Hartford Public Library, Conn.

Democracy | 2015

Innovation Synopsis

Find Your Voice is establishing a replicable model for libraries to join heritage collections and civic literacy initiatives. It connects stories of past individuals (Historic Voices) and those of diverse, present-day role models (Contemporary Voices) who’ve used literacy, shared histories, and creative expression as pathways to personal and community enrichment.

Challenge/Opportunity

Libraries house rich archival collections devoted to their communities’ histories. The same institutions also foster civic literacy among diverse populations. Too seldom do these activities overlap or enrich one another. As the ULC notes, “Balancing traditional services with new leadership responsibilities” presents a critical challenge (Civic Engagement: Stepping Up to the Civic Engagement Challenge, 2012). The matter of how to meaningfully integrate libraries’ new civic activities with traditional heritage collections is one such challenge. Hartford Public Library’s Hartford History Center and UConn’s Digital Media Center are engaged in a long-term effort to devise and share solutions to this issue. At the core is an interpretive website that facilitates in-library and off-site encounters that empower patrons to discover how they, too, can find their civic voices.

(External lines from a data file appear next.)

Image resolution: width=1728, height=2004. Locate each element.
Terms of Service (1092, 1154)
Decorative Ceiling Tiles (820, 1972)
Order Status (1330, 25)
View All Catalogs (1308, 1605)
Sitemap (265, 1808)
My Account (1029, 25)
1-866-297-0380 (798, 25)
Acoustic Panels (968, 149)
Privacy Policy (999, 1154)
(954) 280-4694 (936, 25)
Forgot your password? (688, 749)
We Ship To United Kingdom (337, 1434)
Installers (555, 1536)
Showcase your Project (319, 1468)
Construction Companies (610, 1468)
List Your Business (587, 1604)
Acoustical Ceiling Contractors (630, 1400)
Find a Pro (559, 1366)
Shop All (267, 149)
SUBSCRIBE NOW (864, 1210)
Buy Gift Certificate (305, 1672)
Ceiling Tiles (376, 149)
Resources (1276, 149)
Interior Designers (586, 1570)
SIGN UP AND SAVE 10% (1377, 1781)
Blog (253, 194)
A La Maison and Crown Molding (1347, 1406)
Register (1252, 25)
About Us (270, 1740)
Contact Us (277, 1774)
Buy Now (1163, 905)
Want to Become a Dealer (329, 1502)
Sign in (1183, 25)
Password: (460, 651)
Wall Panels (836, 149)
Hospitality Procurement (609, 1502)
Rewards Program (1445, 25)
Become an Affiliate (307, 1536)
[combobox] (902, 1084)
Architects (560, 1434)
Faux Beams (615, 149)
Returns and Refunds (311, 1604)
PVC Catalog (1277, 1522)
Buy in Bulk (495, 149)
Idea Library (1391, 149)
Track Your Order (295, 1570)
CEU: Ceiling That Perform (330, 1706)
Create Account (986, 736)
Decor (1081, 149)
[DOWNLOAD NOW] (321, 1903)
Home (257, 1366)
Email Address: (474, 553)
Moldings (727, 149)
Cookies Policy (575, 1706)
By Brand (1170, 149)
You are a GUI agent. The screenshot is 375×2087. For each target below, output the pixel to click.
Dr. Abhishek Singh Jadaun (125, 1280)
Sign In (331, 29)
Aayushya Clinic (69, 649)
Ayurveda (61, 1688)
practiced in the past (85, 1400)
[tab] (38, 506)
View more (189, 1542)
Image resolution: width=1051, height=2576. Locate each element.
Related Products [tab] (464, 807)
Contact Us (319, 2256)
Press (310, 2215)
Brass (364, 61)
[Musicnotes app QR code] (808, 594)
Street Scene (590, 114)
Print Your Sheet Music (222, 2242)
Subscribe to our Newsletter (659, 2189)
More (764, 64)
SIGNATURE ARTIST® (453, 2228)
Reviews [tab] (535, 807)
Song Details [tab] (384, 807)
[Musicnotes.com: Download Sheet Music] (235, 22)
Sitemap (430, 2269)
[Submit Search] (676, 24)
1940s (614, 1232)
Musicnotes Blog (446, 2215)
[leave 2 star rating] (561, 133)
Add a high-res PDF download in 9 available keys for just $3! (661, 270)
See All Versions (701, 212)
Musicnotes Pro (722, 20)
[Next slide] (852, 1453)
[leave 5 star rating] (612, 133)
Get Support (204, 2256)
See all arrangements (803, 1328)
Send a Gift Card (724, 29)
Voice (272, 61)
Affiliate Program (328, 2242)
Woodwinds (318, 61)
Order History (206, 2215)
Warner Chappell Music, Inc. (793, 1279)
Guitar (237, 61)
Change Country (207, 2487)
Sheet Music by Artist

Key Elements of Innovation

Find Your Voice is being shaped by input from its core audiences: the city’s Millennials (born between 1981 to about 1998) and, in tandem with existing civic literacy programs, Millennials who are also members of Hartford’s immigrant communities. By drawing the Contemporary Voices from the audiences it serves, Find Your Voice has inspired a new collecting focus. Immigrant voices related to humanities- and arts-inspired civic activism were under-represented in the archives. Going forward, materials collected in conjunction with each Contemporary Voice profiled ensures future generations have access to a richer cross-section of individuals whose work and communities shaped 21st-century Hartford.


Achieved Outcomes

A first outcome, supported by IMLS and NEH grants, is a now-in-development video, online exhibit, and skills-building tutorial related to the first Historic Voice: Gwen Reed (1912-1974). An actress in the Federal Theatre Project’s “Negro Unit,” Reed championed local community theater and founded a childhood literacy program in her housing project. Throughout, she made ends meet by playing Aunt Jemima for the Quaker Oats Company and working seasonally in Connecticut’s tobacco fields. Her life opens inquiry into contemporary issues: How do stereotypes shape our sense of self and of others? In what ways can drama and other forms of expression be used to reveal and unravel the power of stereotypes? What role has literacy played in social mobility? What forms of literacy are important today?